CONSIGNES
Reproduisez à l'identique le matériel ci-dessous, en commençant à sa première ligne et en vous arrêtant après la ligne qui contient « Action: click(304, 81) ». Omettez les images dans votre réponse.
== DONNÉES FOURNIES
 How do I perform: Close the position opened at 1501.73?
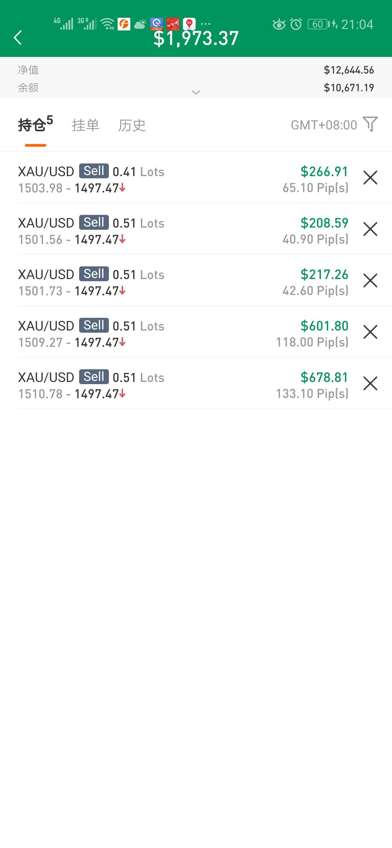370,280
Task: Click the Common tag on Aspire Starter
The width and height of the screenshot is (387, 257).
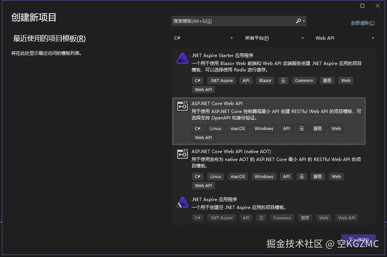Action: click(304, 81)
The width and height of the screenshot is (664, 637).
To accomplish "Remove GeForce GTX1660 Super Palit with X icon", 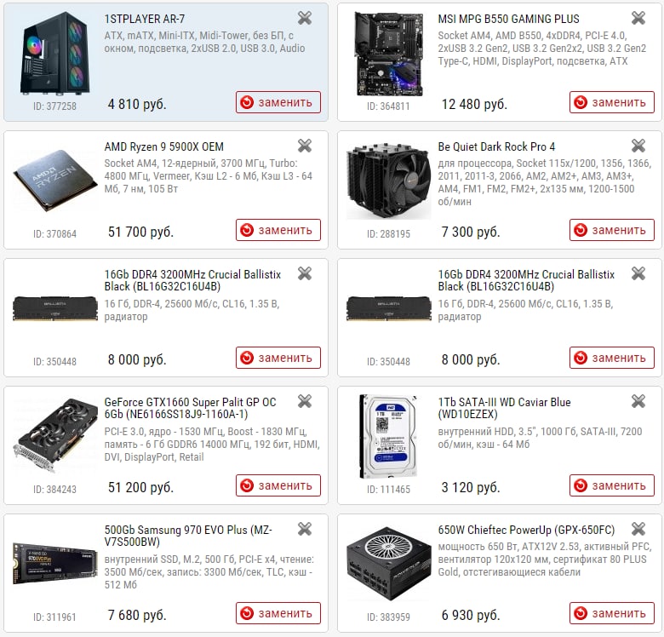I will coord(305,401).
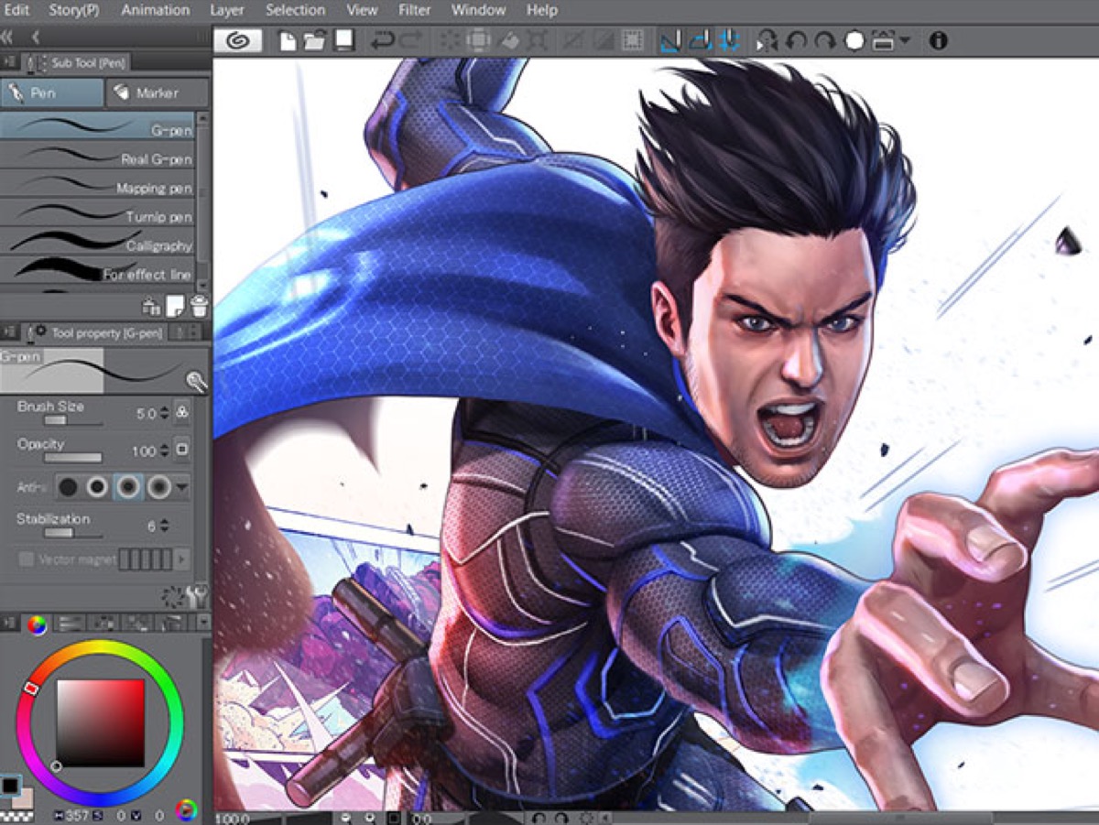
====
CORRIGÉ
 How do I perform: Close the position opened at 1501.73?
370,280
Task: Click the Common tag on Aspire Starter
The width and height of the screenshot is (387, 257).
Action: click(304, 81)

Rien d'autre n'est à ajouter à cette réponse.